** 本文 **
::::::::

2022年8月5日(金)、8月6日(土)日本(成田)~アラブ首長国連邦(ドバイ)~アンゴラ1日目(首都ルアンダ)
8月5日(金)22時半の便にてアンゴラに向かう私。
成田空港のエミレーツ航空のチェックインカウンターは予想以上に多くの人が並んでいます。まだまだ海外に向かう人はそれほど多くはないと思っていましたが、おそらくヨーロッパ方面に向かうのであろう白人の家族連れを多く目にしました。
ヨーロッパはもうほとんどコロナ前の生活に戻っているという話を聞いてはいたので、そういうことなのだろうと思います。
チェックインを済ませたのが20時過ぎ。何か食べようと思い空港内のレストラン街に向かいましたが、なんと空港内の飲食店の多くが昼食時の営業のみであったり、夜も19時までや20時までの営業と時短営業をしているお店がほとんどでした。選択肢として残っているのが、マクドナルド(20時半まで)とコンビニ(23時まで)、あとは階下にあった吉野家でした。

::::::::

** 指示と条件 **
成田からアンゴラへ向かう旅の記録の続きを、最後の文のあとから書くこと。

** 提供情報 **
::::::::

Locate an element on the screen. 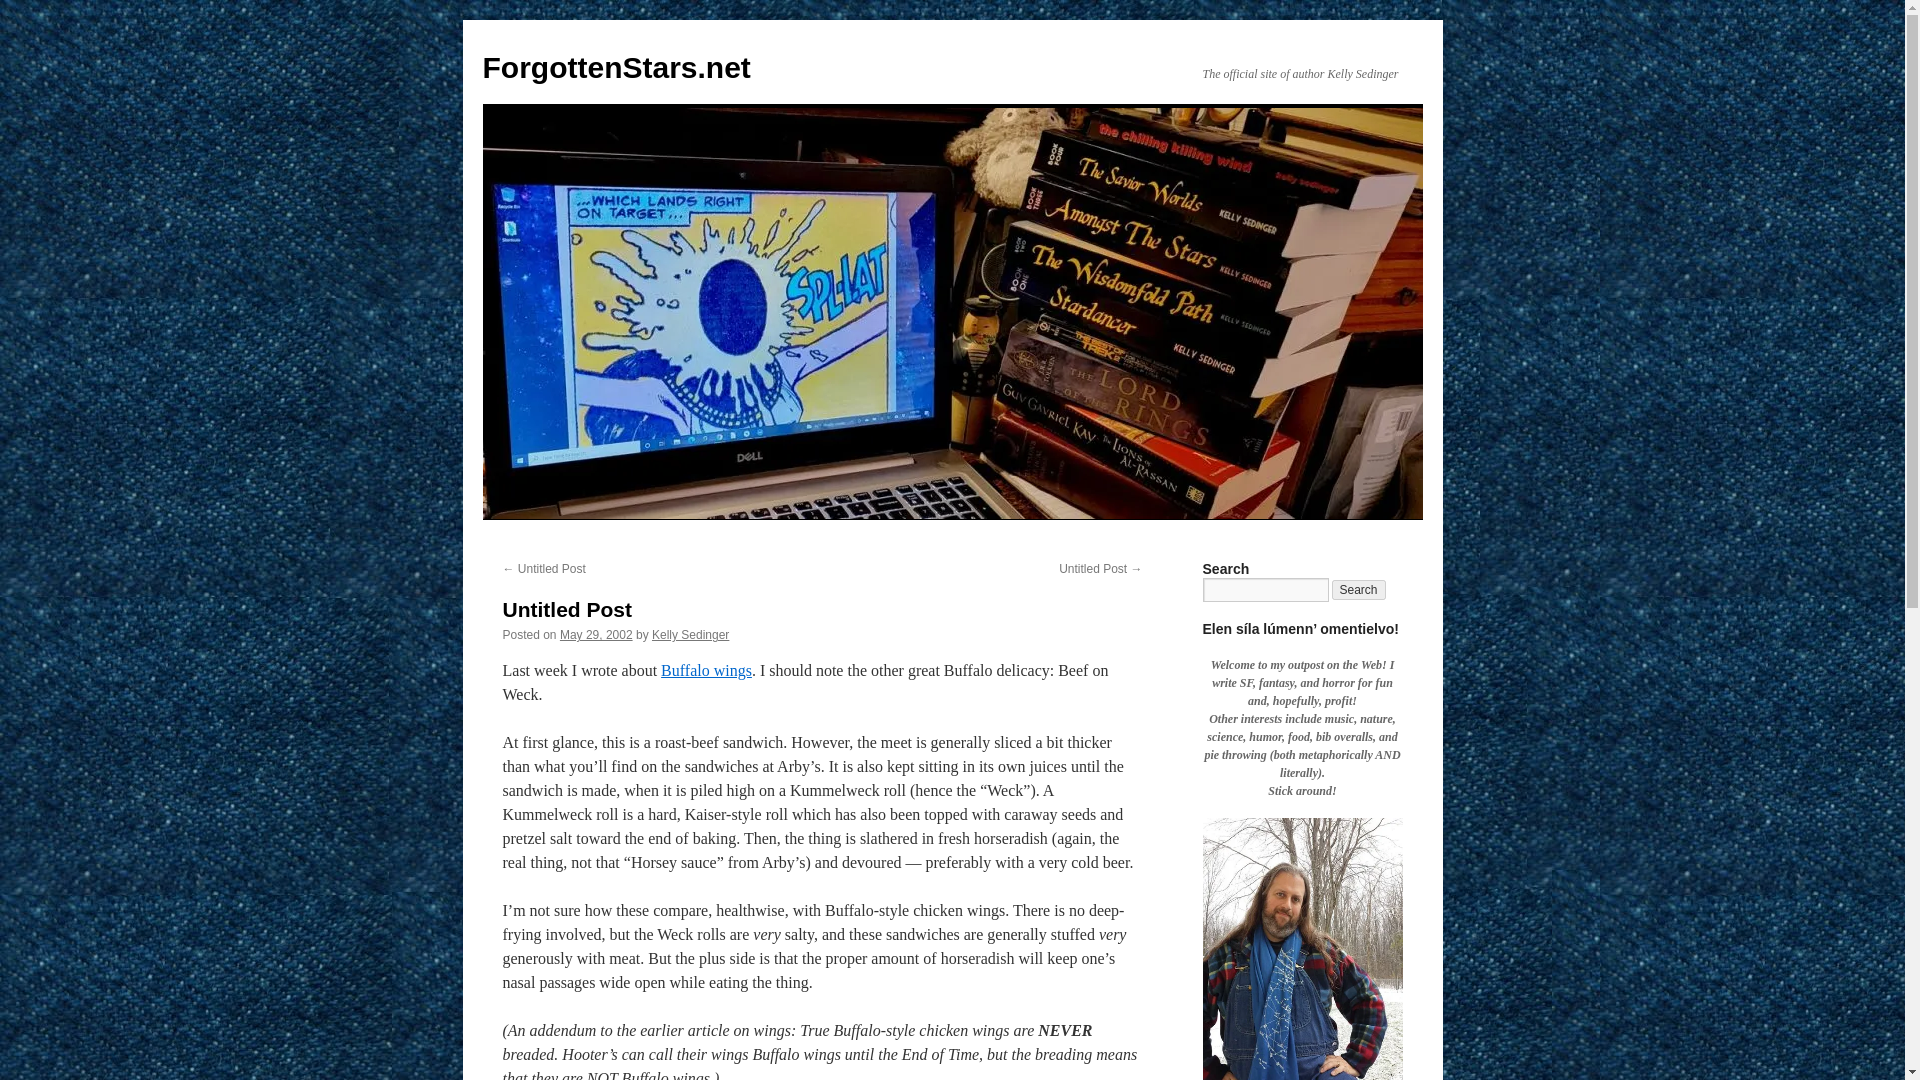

::::::::

** 課題の解答 **
しばらくは暖かいお米を食べる機会もないだろうと思い、吉野家に行くことにしました。
並盛一杯650円のとろろ牛丼を食べ、吉野家も高くなったもんだなーと思っていましたが、ちょうどそのころ現在北欧を旅している洋介さんとLINEでやり取りしており、「650円ならこっちでは500mlのペットボトルのコーラとほとんど同じ値段ですよ(笑)」って言っていました。
洋介さん曰く、北欧でちょうど立ち寄ったバイク屋さんの清掃員として働いているタイ人の中年女性の月収が60~70万円/月くらいって言っていたそうで、すでに日本は世界的に見て全く裕福な国では無くなってきているのだろうと感じます。
ドバイ行きの便はほぼ満席で、約11時間のフライトを経てドバイ空港に到着します。
乗継までに6時間ほどの時間があるので、シルバさんに予定通りに旅程は進んでいることを報告したりブログを書いたりしつつ時間を過ごします。
ふと帽子を持ってくるのを忘れたことに気付きます。
空港内にアディダスのショップがあったので入ってみると、ライダースジャケットにライダースブーツを身に着けた私に店員が話しかけてきます。
店員:「君はバイク乗りかい?どこに行くんだい?バイクはどうするんだい?」
私:「そうです。これからアフリカに行ってバイクに乗るんです。バイクはアフリカにおいてあるんですよ」
次にシルバさんへのお土産に免税店でお菓子の詰め合わせを買いに行き、レジに並んでいると、別の列のレジの人が私を呼びます。
レジ店員:「へい。君。こっちで会計しなよ。君はバイク乗り?どこに行くんだい?バイクはどこにあるんだい?」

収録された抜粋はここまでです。